Blackberry and Palm Treo and the rest were called "smartphones", sure, but let's be real Apple completely rebooted the category. Everything that existed before iPhone was instantly irrelevant. Its competitors has to start from scratch to incorporate large multitouch screens and reimagine the basic UI and apps.


The first iPhone could be barely considered “smart” comparatively to its competitors. They weren’t instantly irrelevant.


Every iPhone released in the last 15 years has been an incremental upgrade on the first one. And in turn every other smartphone has been a copy of the equivalent iPhone. No one is drawing inspiration from the top of the line Nokia or Blackberry from 2008. That entire segment is dead.


iPhone obviously copied lots of features from Android [1], but the even back at the original iPhone they copied features the old Nokia or Blackberry segment. Not just talking about email or calendars, but things like iPhone 2 copying the idea of an app store.

Sure the iPhone introduced lots of cool new stuff. But some people on hacker news seem to think it happened in a vacuum and nobody else had ideas that mattered.

[1]: https://www.androidpolice.com/2020/06/27/features-apple-borr...


Instantly irrelevant is certainly one way of looking at it. You are talking about a platform where developers originally had to beg for an appstore. Even Kim Kardashian was using a blackberry until 2015.


Form factor wise there's no argument. The iPhone completely changed the design of smartphones. Every pre-iPhone smartphone form factor except for the Blackberry was dead within 2 years. Even the Blackberry died out over time, it was just sustained by the governments and businesses with multi-year contracts a bit longer.

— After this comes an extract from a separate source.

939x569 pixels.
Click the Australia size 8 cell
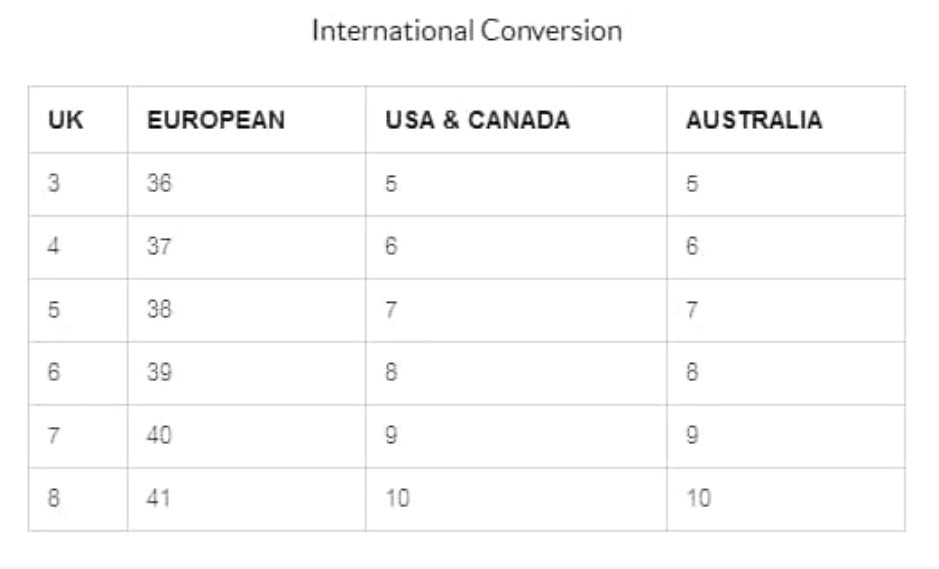pos(786,373)
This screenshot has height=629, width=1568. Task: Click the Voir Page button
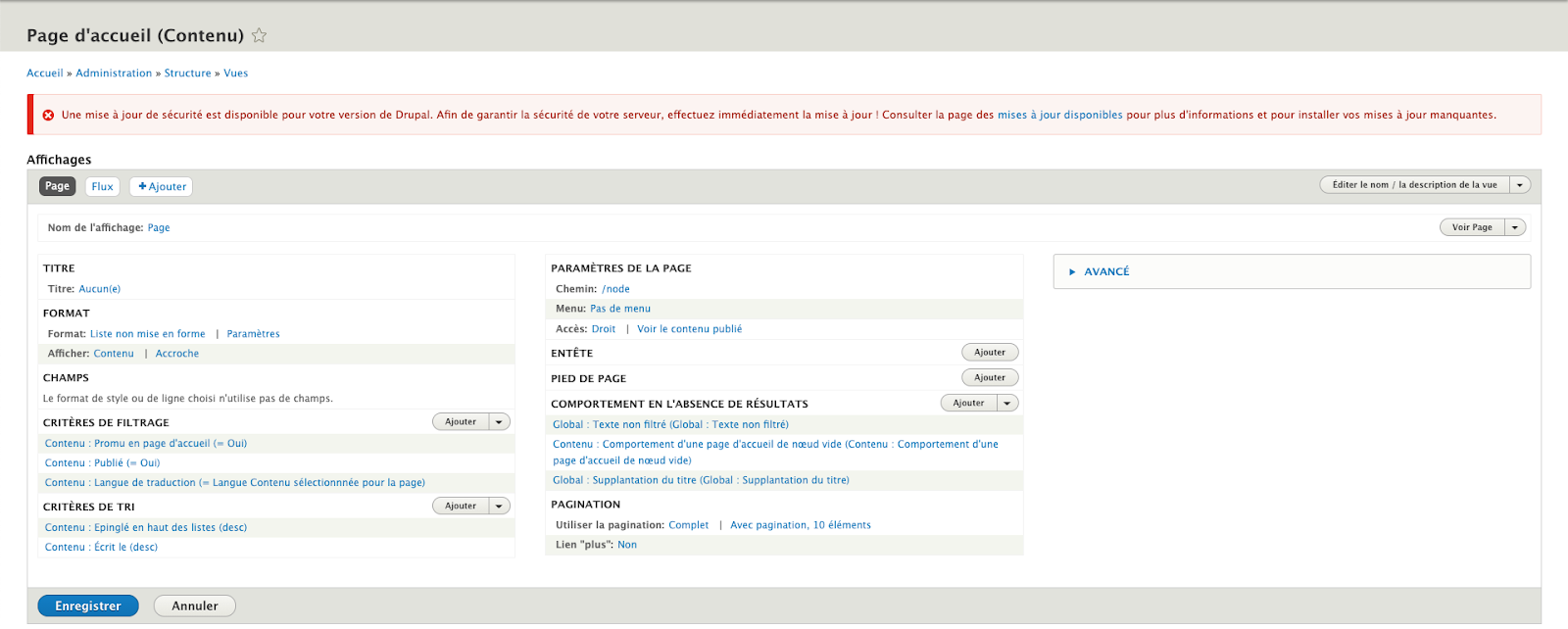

It’s very unrealistic to believe that it was developers begging that caused Apple to create the App Store. It’s possible the begging might have accelerated the process because apple wanted to capitalize on the demand, but there is no way there wouldn’t have been an App Store.


> Even Kim Kardashian was using a blackberry until 2015.

How much did this cost BlackBerry?


I'm willing to bet they paid nothing; only for the reason that RIM completely screwed the pooch on mass market smartphones and exclusively focusing on enterprise. I remember BBM having incredible penetration in college-aged women but Blackberry didn't seem interested in anything other than enterprise until it was too late.

Edit: I did a quick Google Search and she was buying them on Ebay. I think it was one of the many misplays by the company.


Apple didn't "win" the smartphone race, but they had a five year head start and ended up becoming the most valuable (publicly traded) company in the world.

The iphone was in 2007. The Blackberry preceded it by many years. Same for the Palm Pilot.


This photo is a good if incomplete depiction of cellphones before and after iPhone [0]

Many traditional phone makers ceased to exist in the iPhone era — Blackberry, Nokia, Palm, Motorola, Ericsson, etc. Many new players took their places — Google, Samsung, Xiaomi, HTC. All smartphones are similar today. In that context Apple is a pioneer, with a head start. Wasn’t for long, mind you.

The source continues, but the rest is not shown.